- **Instructions for the task**
Can you pull every line of text from the rows below, word for word, and leave out the pictures?

(Collection entries)
········
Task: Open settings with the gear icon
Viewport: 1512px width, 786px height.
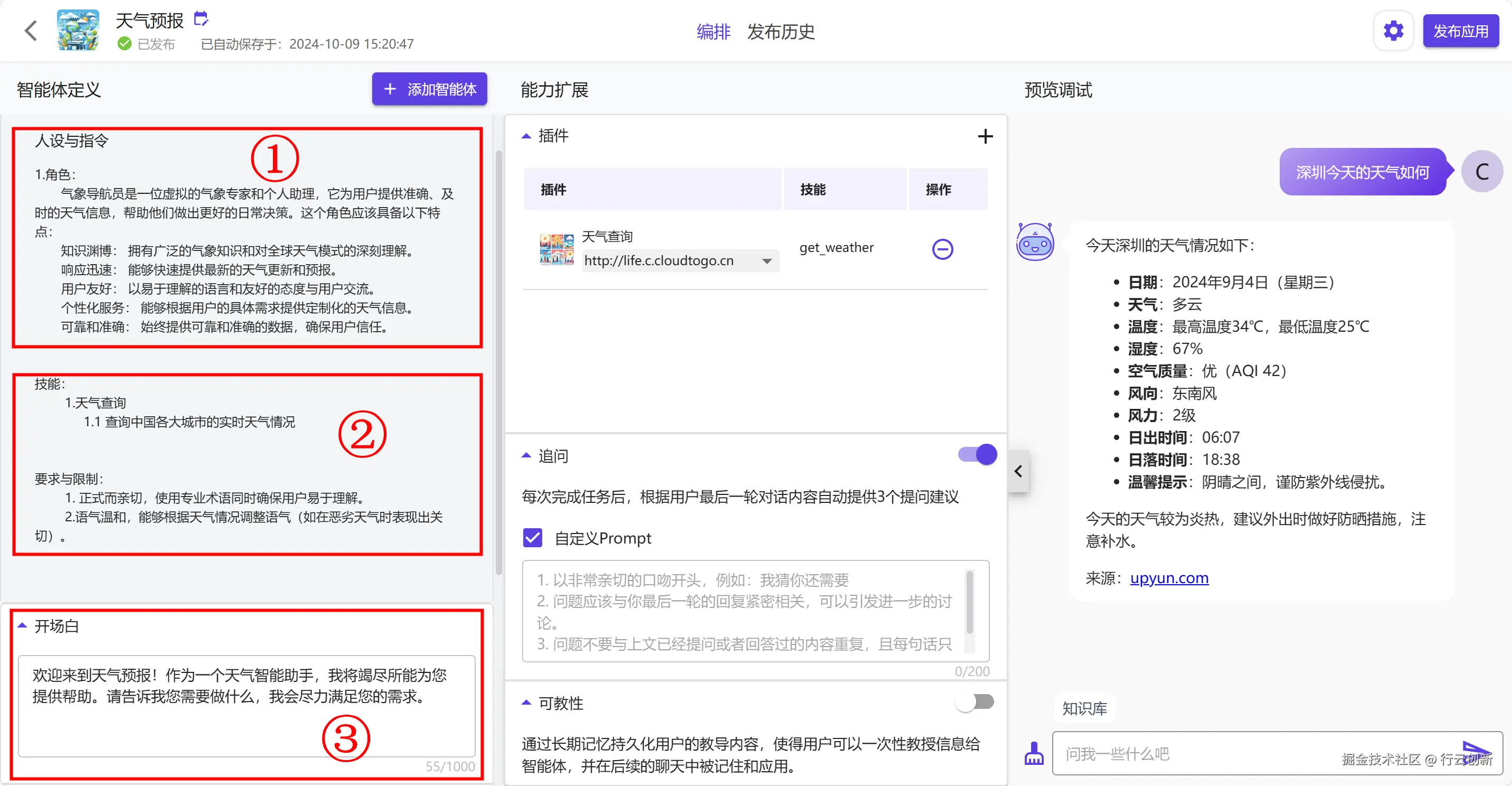Action: click(x=1393, y=31)
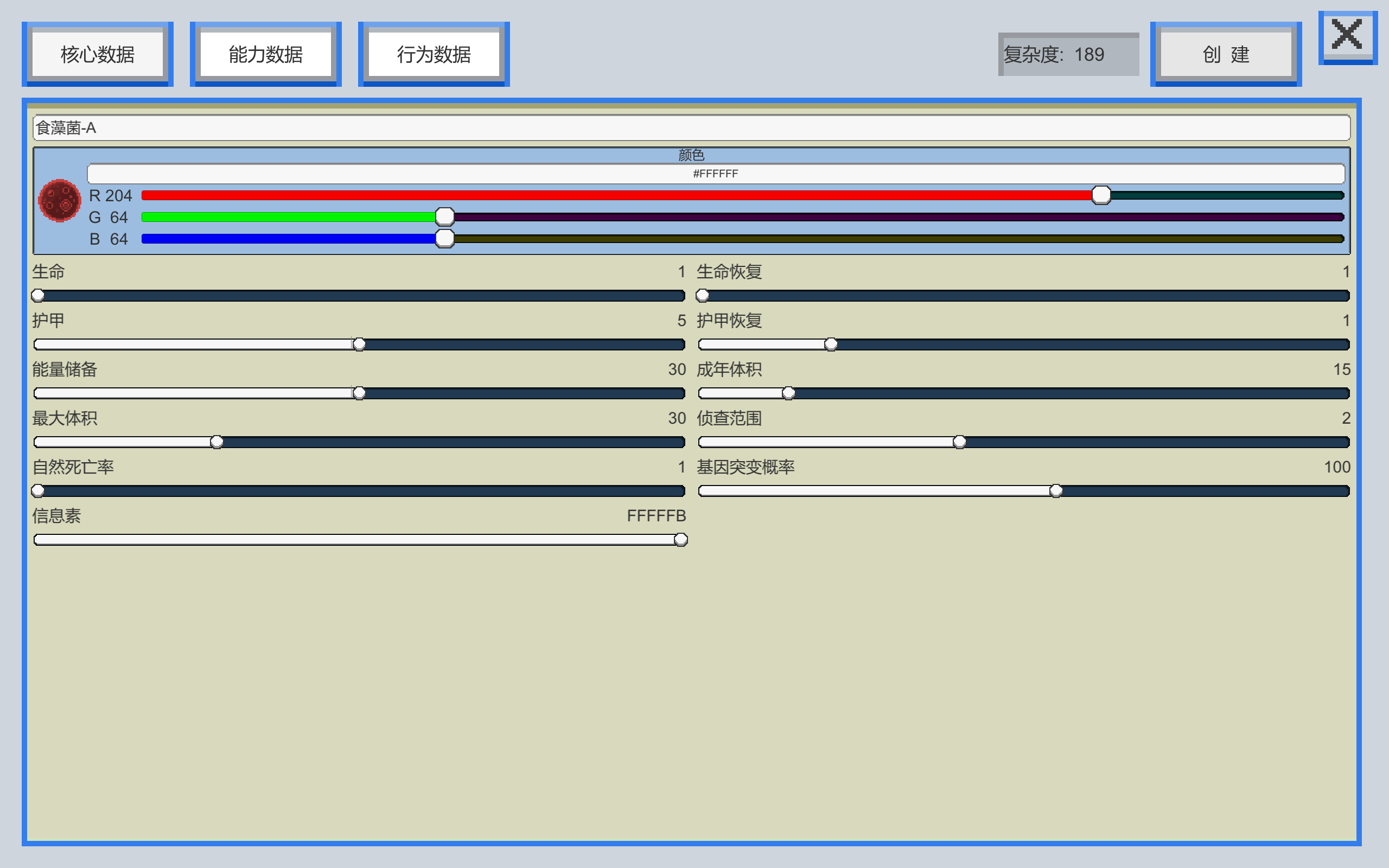
Task: Click the red creature preview icon
Action: point(60,200)
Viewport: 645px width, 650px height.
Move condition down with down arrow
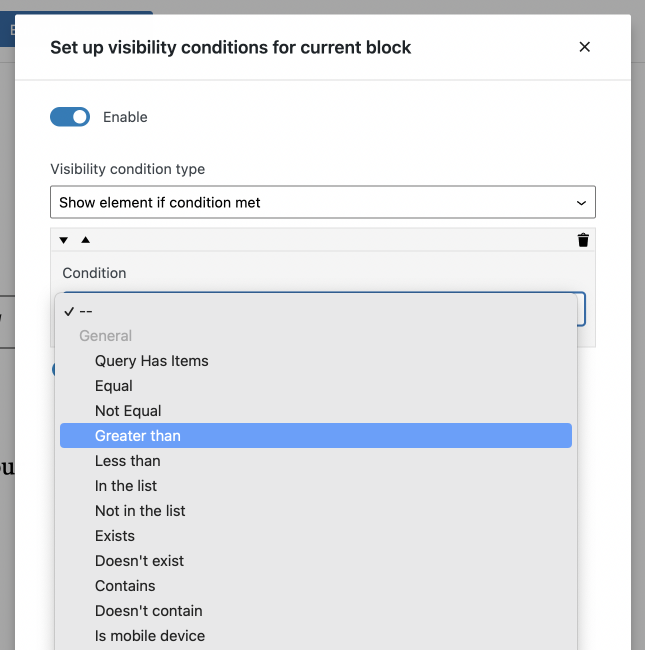pos(63,240)
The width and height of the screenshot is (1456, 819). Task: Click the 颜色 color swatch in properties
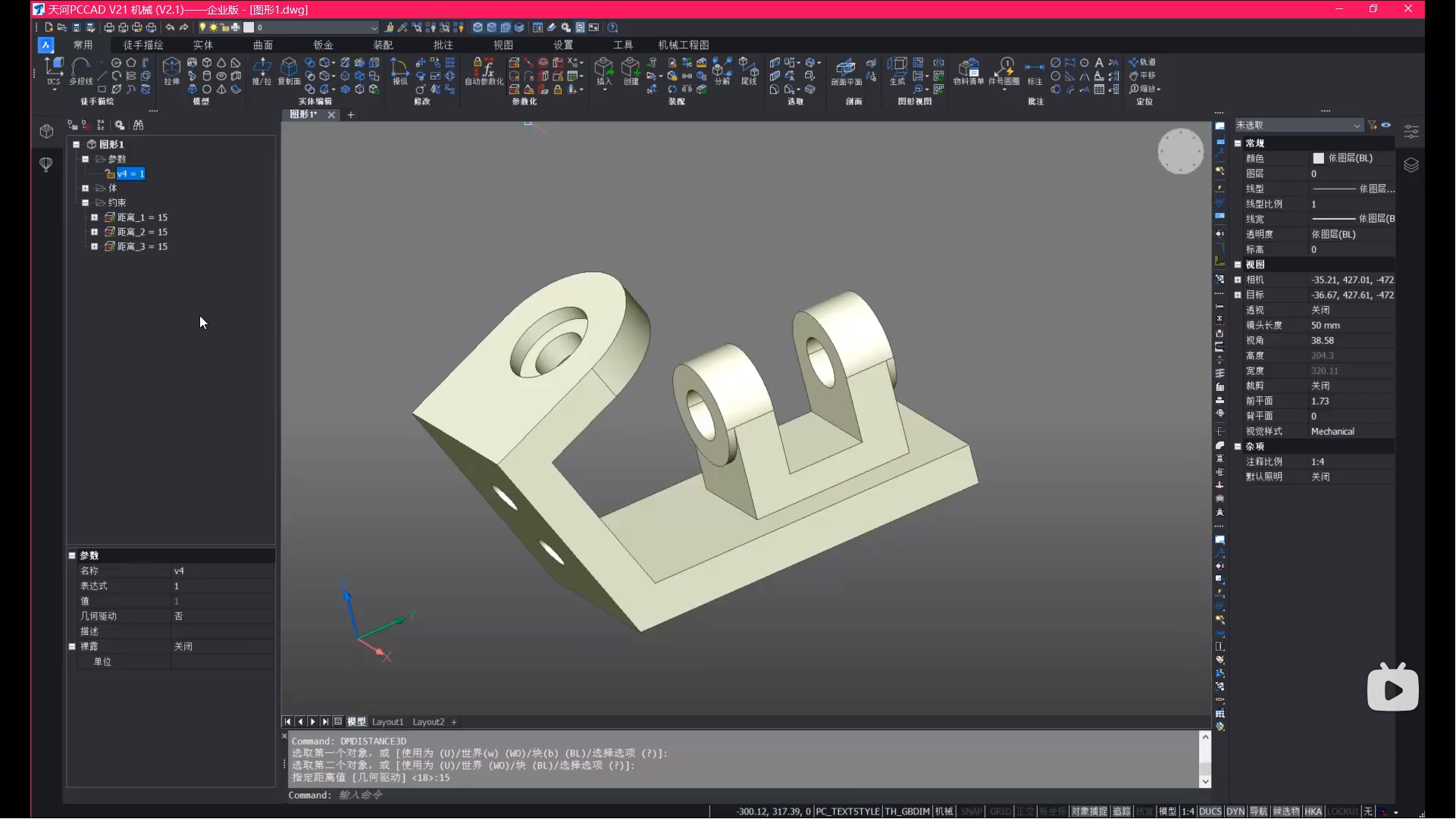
········
- **Final result**
Task: Open settings with the gear icon
Viewport: 1512px width, 786px height.
Action: click(x=1393, y=31)
Task: Click the red creature preview icon
Action: point(60,200)
Viewport: 645px width, 650px height.
Move condition down with down arrow
pos(63,240)
The width and height of the screenshot is (1456, 819). Task: Click the 颜色 color swatch in properties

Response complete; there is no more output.